Anders als sein Ahne unterschätzte Reveran seinen Feind jedoch nicht. So forderte er den Drachen nicht offen heraus, sondern beobachtete dessen Höhle stattdessen aus der Ferne. Groß war seine Furcht, als er das Untier zum ersten Mal in all seiner Pracht in den Himmel aufsteigen sah. Fast versagte ihm da der Mut, aber dennoch hielt der Prinz an seinem Vorhaben fest.
Er machte sich mit der Umgebung vertraut und wann immer der Drache nicht zuhause war, stahl er sich in dessen Höhle. Wohl nahm Althorn bald die Witterung des Eindringlings auf, doch dachte er sich nichts dabei. Allzu viele Helden hatte er bereits getötet und so war auch er dem Hochmut verfallen.

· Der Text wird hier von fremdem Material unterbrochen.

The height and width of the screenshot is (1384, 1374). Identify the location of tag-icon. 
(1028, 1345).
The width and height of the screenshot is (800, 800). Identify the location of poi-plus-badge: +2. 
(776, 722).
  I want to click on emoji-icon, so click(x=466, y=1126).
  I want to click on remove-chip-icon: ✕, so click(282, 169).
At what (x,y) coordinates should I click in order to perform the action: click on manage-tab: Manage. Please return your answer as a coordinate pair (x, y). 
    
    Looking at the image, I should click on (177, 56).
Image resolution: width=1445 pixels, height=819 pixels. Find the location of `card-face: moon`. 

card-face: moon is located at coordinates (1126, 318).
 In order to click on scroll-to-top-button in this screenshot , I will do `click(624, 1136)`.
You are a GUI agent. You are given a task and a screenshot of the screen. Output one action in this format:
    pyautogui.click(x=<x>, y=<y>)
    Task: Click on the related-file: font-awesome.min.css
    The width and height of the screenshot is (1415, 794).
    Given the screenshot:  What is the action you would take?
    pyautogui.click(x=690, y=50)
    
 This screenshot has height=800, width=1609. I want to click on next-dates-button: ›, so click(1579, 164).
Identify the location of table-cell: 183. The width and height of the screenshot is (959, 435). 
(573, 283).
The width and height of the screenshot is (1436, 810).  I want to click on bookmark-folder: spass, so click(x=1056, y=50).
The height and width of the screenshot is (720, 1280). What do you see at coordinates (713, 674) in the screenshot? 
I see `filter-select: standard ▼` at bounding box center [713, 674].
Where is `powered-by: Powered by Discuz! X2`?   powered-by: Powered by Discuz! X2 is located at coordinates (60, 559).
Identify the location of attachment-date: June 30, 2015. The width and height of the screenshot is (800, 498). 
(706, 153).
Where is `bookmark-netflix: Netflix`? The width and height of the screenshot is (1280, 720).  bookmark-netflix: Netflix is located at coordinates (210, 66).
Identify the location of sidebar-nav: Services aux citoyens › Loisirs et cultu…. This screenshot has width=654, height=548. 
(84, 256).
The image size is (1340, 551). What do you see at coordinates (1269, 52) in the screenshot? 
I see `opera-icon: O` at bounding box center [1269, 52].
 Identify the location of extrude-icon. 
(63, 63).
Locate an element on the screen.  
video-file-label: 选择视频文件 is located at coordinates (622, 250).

Während der Drache die Gefahr nicht erkannte, hob Reveran in einer Felsspalte eine Fallgrube aus, die er mit spitzen Felsen spickte. Zudem nahm er sich auch den Eingang der Höhle vor.
An einem verregneten Tag setzte der Prinz dann sein Vorhaben in die Tat um. Über der Höhle lauernd lockte er seinen Feind hervor. Felsen regneten auf den Drachen herab und zertrümmerten seine Flügel.
Althorn brüllte vor Schmerz, mehr noch vor Wut. Obgleich seiner Schwingen beraubt, war er immer noch ein gewaltiges mit Zähnen und Klauen bewehrtes Untier. Die Pfeile, die Reveran aus dem Hinterhalt auf ihn abschoss, prallten nutzlos von seiner Haut ab.
Daraufhin entfesselte Althorn seinen feurigen Atem gegen den lästigen Störenfried, doch siehe da: Der Regen war zu stark, als dass die Flammen allzu viel Schaden anzurichten vermocht hätten. So setzte der Drache dem Menschen schäumend vor Wut nach und ging diesem in die Falle. Hals über Kopf stürzte er in die vorbereitete Grube. Spitze Felsen bohrten sich tief in seinen Bauch. Doch auch damit war der Drache nicht besiegt.
Nun aber ergriff der Prinz seine Lanze und trieb sie mit aller Kraft in den Gaumen seines verwundeten Feindes. So starb der Heldentod, durch List und Tücke bezwungen, von der Hand Reverans, der sich fortan Marantor nannte – »Drachenfürst« in der Sprache der Gelehrten.
Von dem Schatz, den Althorn über die Jahrhunderte angesammelt hatte, nahm Marantor einzig den Schild Xerónos’. Alles andere aber verteilte er an die Bewohner Althaims. Der Drache war tot, doch der Pass, auf dem er einst gehaust hatte, trug auch lange Zeit später noch seinen Namen.